Passage shown:
--------------------
There are two ways to install MAESTRO -- to install the full workflow through Anaconda cloud; or to install only the R codes for exploring the processed data.

Installing the full solution of MAESTRO workflow through conda

MAESTRO uses the Miniconda3 package management system to harmonize all of the software packages. Users can install the full solution of MAESTRO using the conda environment.

Use the following commands to install Minicoda3:

$ wget https://repo.continuum.io/miniconda/Miniconda3-latest-Linux-x86_64.sh
$ bash Miniconda3-latest-Linux-x86_64.sh

And then users can create an isolated environment for MAESTRO and install through the following commands:

$ conda config --add channels defaults
$ conda config --add channels liulab-dfci
$ conda config --add channels bioconda
$ conda config --add channels conda-forge
# To make the installation faster, we recommend using mamba
$ conda install mamba -c conda-forge
$ mamba create -n MAESTRO maestro=1.5.1 -c liulab-dfci
# Activate the environment
$ conda activate MAESTRO

Installing the MAESTRO R package from source code

If users already have the processed datasets, like cell by gene or cell by peak matrix generate by Cell Ranger. Users can install the MAESTRO R package alone to perform the analysis from processed datasets.

$ R
> library(devtools)
> install_github("liulab-dfci/MAESTRO")

Citation

Wang C, Sun D, Huang X, Wan C, Li Z, Han Y, Qin Q, Fan J, Qiu X, Xie Y, Meyer CA, Brown M, Tang M, Long H, Liu T, Liu XS. Integrative analyses of single-cell transcriptome and regulome using MAESTRO. Genome Biol. 2020 Aug 7;21(1):198. doi: 10.1186/s13059-020-02116-x. PMID: 32767996; PMCID: PMC7412809.
--------------------
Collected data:

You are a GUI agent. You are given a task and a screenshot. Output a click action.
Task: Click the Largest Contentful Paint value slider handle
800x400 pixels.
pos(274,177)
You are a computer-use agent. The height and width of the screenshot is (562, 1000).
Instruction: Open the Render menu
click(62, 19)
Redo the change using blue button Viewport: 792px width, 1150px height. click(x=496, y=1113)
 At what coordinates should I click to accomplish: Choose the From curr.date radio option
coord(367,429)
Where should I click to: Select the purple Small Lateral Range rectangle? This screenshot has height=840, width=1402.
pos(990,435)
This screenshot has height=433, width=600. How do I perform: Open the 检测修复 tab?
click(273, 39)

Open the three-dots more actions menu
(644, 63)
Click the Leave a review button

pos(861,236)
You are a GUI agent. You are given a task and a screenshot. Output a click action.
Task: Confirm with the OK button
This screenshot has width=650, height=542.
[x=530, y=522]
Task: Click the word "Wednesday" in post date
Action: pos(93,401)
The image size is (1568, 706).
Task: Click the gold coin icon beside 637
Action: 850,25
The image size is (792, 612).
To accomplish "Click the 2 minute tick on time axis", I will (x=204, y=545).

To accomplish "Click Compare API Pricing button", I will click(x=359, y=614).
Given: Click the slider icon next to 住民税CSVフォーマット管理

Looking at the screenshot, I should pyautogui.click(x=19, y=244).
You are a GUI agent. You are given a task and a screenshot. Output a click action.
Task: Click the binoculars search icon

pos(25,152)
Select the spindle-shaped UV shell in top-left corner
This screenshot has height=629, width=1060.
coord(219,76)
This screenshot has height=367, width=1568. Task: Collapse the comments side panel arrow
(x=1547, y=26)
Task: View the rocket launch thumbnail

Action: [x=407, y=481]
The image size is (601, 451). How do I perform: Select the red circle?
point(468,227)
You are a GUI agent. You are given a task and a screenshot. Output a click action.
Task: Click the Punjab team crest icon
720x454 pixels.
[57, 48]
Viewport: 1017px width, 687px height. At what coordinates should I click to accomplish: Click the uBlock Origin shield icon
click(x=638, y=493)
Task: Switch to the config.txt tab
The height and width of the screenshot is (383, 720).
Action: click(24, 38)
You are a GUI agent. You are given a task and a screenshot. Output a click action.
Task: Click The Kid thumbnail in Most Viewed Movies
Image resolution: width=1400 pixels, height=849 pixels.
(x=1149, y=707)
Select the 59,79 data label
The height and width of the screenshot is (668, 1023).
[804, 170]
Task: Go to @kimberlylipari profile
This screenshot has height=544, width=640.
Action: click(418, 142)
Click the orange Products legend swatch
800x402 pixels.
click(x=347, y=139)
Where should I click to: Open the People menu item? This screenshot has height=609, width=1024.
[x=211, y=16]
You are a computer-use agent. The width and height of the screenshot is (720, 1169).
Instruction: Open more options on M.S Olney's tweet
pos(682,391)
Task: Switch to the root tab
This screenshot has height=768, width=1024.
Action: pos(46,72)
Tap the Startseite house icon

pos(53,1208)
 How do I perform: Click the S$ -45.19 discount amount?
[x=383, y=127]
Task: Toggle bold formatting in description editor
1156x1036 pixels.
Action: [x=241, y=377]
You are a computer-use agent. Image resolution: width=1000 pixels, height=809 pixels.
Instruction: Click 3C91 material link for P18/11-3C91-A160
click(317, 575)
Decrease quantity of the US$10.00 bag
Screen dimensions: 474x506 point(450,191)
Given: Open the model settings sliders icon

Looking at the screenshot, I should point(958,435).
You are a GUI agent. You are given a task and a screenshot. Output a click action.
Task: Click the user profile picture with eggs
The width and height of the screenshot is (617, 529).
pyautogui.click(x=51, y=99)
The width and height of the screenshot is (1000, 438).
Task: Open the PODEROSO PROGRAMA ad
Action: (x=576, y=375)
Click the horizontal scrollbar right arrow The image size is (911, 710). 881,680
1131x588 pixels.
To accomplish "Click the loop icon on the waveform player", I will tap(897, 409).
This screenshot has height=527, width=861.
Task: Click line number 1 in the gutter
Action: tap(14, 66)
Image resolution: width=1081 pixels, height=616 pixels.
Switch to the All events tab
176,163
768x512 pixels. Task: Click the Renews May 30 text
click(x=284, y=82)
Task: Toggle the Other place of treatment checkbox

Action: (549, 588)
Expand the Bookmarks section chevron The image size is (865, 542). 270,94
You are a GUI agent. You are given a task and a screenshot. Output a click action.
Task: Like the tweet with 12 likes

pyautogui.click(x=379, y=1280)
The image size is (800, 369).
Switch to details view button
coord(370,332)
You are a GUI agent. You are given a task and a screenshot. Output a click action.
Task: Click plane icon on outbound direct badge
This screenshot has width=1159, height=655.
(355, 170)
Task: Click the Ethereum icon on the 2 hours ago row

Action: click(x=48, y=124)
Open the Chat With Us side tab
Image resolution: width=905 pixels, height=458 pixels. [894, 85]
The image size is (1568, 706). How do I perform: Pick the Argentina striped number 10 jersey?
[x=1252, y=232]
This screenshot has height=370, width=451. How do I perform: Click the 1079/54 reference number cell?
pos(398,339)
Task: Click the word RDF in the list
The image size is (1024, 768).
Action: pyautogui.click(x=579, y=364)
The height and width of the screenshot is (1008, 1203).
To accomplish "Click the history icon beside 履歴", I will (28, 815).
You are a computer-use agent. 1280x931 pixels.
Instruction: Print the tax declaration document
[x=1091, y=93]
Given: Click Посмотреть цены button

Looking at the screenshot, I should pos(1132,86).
--------------------
Work order A: From the MAESTRO installation guide, print everything from "There are two" down to "the conda environment.".
Work order B: According to the MAESTRO installation guide, which tool is recommended to make the installation faster?

Your solution A:
There are two ways to install MAESTRO -- to install the full workflow through Anaconda cloud; or to install only the R codes for exploring the processed data.

Installing the full solution of MAESTRO workflow through conda

MAESTRO uses the Miniconda3 package management system to harmonize all of the software packages. Users can install the full solution of MAESTRO using the conda environment.

Your solution B: Mamba.